Chancellor’s thesis is that central banks should leave the market alone and let it settle on what he calls the natural interest rate to be determined by supply and demand for capital. But one implication of his work demonstrating the harms of low interest rates is that perhaps a central bank should set a minimum interest rate, in the range of 3% plus inflation, to restrain the con artists and speculators who inevitably destroy capital during bubbles. This would not restrain capital focused on legitimate economic opportunities, for the internal returns most companies demand for large projects is on the order of 20% or more annually.

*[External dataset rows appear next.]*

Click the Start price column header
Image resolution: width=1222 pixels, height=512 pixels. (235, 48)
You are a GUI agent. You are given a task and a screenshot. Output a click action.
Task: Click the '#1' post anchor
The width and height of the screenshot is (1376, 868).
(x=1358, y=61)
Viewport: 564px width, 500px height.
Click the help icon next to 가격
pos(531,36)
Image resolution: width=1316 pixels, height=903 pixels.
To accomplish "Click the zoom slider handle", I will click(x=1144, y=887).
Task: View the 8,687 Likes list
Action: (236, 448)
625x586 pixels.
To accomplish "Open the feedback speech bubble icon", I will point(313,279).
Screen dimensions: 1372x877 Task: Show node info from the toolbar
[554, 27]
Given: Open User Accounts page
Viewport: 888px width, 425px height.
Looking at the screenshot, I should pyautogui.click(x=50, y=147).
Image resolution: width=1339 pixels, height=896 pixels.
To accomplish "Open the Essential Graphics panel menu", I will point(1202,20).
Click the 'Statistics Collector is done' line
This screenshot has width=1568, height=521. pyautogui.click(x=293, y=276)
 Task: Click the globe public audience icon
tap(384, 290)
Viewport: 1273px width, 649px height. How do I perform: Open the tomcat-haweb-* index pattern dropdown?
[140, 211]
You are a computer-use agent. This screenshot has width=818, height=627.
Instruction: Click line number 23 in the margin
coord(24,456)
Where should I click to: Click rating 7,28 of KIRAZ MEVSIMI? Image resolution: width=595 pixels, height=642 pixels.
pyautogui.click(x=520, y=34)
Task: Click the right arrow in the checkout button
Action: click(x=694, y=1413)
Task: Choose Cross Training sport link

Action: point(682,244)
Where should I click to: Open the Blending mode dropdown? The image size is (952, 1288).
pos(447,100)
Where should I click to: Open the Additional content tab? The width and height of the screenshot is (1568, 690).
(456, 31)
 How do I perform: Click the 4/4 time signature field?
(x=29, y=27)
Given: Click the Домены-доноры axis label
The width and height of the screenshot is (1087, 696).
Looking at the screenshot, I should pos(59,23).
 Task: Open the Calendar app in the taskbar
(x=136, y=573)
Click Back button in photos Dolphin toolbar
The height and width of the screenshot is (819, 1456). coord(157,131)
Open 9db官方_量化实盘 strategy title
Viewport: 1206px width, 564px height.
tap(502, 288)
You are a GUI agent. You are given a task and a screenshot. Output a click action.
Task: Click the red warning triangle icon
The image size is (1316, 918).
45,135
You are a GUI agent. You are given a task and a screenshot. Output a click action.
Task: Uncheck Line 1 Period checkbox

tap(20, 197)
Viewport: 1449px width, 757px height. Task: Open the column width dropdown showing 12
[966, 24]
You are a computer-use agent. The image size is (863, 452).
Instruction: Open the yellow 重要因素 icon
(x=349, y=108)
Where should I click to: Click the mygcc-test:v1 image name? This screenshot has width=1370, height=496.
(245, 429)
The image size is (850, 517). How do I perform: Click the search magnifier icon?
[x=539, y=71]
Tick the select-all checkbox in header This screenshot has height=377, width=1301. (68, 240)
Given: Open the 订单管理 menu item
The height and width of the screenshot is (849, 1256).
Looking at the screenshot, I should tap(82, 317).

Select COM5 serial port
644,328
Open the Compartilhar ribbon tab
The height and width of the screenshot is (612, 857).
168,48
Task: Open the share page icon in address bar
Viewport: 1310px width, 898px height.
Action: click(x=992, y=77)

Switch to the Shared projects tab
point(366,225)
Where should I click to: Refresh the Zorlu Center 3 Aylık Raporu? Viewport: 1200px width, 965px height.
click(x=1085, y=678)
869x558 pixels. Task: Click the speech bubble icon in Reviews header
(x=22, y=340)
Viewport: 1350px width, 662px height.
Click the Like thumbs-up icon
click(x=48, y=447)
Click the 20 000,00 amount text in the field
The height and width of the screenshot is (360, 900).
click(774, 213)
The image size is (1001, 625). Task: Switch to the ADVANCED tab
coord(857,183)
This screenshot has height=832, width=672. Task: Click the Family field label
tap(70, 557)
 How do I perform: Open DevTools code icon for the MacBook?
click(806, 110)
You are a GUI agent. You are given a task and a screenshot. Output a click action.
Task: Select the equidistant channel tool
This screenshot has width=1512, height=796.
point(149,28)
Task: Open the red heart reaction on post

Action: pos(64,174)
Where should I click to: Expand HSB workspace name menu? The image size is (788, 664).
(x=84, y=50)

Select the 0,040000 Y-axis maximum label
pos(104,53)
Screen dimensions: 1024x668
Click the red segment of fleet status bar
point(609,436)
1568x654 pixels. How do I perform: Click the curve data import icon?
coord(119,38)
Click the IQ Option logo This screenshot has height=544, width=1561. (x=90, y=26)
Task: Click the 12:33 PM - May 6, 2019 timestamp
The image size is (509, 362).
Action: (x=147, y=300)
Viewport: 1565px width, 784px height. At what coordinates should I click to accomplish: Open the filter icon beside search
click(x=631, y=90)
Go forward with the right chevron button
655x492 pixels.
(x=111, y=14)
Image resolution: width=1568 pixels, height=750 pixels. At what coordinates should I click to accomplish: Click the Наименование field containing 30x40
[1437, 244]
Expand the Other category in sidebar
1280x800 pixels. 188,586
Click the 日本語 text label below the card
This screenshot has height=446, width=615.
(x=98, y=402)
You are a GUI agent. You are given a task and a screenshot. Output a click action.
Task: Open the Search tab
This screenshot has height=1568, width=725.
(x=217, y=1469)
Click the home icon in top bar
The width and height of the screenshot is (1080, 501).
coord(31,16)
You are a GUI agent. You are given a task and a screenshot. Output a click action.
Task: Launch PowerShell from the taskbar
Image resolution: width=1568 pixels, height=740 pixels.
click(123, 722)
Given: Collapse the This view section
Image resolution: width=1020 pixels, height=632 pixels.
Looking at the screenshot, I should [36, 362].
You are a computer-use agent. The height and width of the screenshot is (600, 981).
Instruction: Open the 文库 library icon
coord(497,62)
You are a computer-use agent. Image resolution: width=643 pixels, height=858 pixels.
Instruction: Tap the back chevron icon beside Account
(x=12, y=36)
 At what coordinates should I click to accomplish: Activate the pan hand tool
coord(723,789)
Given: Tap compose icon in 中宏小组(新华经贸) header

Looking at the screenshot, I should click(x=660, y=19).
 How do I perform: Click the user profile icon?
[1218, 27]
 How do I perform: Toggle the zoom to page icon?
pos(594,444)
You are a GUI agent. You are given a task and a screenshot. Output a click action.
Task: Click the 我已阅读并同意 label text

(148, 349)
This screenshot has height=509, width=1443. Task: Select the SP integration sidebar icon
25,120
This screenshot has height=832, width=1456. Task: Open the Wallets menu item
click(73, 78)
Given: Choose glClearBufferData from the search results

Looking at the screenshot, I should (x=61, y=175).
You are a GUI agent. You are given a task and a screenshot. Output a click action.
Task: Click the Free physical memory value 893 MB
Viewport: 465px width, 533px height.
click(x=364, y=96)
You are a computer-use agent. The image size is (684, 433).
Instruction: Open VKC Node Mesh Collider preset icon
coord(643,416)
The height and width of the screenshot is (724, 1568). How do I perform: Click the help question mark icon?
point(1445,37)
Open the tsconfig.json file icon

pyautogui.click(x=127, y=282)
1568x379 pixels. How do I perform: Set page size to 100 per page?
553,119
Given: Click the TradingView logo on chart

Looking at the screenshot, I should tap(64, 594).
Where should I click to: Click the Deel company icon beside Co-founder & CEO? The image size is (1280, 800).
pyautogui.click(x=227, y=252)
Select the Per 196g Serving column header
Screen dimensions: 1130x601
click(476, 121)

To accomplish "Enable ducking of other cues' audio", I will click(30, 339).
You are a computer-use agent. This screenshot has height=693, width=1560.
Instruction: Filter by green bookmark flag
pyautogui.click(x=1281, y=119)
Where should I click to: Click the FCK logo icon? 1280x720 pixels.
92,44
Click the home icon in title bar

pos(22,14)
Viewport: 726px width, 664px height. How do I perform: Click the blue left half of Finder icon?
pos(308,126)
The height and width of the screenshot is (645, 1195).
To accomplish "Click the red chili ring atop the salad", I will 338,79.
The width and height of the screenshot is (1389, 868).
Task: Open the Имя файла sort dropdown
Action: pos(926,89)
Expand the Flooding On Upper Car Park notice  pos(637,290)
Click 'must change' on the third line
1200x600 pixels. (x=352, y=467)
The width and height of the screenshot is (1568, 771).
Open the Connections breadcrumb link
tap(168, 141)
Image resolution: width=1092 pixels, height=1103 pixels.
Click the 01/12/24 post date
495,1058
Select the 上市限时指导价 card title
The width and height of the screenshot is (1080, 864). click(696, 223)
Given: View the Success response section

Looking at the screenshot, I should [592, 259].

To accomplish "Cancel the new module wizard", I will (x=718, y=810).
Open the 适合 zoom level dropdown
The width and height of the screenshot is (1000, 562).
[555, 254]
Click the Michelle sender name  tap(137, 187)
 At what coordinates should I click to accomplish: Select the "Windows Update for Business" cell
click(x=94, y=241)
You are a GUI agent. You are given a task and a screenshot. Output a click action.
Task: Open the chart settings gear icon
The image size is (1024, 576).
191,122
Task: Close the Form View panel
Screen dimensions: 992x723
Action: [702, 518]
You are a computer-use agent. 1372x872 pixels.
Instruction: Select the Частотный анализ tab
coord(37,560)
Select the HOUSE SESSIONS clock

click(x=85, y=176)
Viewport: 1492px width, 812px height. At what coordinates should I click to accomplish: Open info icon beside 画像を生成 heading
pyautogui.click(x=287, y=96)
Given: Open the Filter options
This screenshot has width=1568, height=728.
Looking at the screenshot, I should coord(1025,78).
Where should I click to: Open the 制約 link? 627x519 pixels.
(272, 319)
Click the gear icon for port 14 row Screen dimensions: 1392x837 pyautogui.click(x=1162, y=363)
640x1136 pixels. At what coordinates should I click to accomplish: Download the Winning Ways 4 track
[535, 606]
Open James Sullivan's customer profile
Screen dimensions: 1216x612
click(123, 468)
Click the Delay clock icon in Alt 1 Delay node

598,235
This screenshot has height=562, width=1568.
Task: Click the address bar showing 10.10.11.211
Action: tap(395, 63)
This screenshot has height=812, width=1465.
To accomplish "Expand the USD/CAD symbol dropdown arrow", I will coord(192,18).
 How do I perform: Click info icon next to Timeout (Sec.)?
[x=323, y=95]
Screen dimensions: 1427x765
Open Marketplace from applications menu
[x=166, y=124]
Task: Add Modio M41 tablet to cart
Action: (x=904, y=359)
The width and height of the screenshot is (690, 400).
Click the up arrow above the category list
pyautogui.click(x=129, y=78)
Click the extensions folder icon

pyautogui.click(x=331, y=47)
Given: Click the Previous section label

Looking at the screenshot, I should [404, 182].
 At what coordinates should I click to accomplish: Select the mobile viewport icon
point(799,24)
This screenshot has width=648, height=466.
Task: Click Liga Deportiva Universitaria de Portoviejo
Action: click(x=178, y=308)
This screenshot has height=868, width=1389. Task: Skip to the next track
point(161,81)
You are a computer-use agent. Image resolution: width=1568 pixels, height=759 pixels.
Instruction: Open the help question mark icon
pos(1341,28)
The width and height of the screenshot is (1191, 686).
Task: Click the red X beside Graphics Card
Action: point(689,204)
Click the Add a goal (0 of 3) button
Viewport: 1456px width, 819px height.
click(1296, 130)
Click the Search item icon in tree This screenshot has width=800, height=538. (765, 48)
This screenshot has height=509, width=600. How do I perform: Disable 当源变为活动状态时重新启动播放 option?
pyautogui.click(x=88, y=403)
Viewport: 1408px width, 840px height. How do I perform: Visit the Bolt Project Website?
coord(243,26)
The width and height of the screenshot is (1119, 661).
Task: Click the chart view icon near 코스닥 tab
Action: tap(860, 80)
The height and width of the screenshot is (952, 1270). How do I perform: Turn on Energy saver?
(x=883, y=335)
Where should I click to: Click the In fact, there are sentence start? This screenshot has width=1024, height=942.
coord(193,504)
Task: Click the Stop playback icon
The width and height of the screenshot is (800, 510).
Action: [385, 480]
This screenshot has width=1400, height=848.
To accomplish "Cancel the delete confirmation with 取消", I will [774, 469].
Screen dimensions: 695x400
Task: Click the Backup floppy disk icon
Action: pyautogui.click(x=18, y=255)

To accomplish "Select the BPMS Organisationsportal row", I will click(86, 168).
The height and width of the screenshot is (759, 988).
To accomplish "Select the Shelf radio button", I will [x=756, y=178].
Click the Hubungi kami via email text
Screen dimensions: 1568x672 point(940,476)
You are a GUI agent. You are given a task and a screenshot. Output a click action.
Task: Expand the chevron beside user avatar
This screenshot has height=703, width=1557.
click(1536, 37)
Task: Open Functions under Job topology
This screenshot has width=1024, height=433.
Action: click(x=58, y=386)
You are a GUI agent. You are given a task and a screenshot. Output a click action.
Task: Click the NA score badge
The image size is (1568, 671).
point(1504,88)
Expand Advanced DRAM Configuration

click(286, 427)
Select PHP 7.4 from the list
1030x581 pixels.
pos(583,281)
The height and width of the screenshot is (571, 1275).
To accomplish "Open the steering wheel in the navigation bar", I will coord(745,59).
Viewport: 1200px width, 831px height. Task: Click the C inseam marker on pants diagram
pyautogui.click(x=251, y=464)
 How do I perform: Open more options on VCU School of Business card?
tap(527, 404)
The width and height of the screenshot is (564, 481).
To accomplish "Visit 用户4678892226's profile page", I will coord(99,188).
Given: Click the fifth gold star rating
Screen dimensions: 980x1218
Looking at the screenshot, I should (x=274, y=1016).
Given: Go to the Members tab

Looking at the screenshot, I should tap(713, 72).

That said, I have not thought through the idea fully, and there are almost certainly side effects to such a policy that would be unpredictable. The government does something like this already with the I-series bonds, which guarantee a small real interest rate above inflation, but purchases are limited to $10,000 per year per individual and they can only be resold back to the government. An expansion of this program with richer rates, perhaps with an integrated 401k-type payroll savings option, would allow the general public to save for retirement without being fee-fleeced by Wall Street or having their retirement ruined by the inopportune collapse of a bubble.
A return to a natural interest rate and/or hard money is very unlikely. The Federal Reserve will attempt to land the plane without crashing it, and most likely that means higher inflation for a time to provide a soft default on debt obligations*. Demographic trends towards smaller populations likely means less economic specialization and growth, unless truly groundbreaking technology improves productivity. Understanding this sea change will be key to successful investing over the next several decades. I am now reading The Great Reversal, which integrates these two recent themes in my economic reading: declining population and unsustainable debt. Look for a review in the next couple of months.
*(One of my biggest questions on how this plays out is that many debt-like obligations, such as Social Security, government salaries, etc, are linked to CPI measures of inflation. However, most people’s wages are not keeping up with inflation due to overall lower output and workforce participation, which means those outside the productive economy will continue to receive a larger share of purchasing power. Do wages eventually catch up, or will everyone in the bottom 40% of income not working for the government or on SSI/disability feel like a schmuck? Does the government find a way to depress reported CPI? If not, I would expect many more cases of “long Covid” or other psychosomatic disability diagnoses for working people responding to obvious incentives.)
Love this article.
You will also be interested in a book by Jerry Bower - the Maker and the Takers. The restrictions on interest in the Old and New Testaments were on lending money to the poor. They were not restrictions on normal business practice. Jesus illustrates the difference when he rebukes the wicked servant who had received a talent then buried it. A talent would have been roughly $20,000. The wicked servant buried that! Jesus says the owner asked him why he did not give it to the bankers so he would earn interest on the money.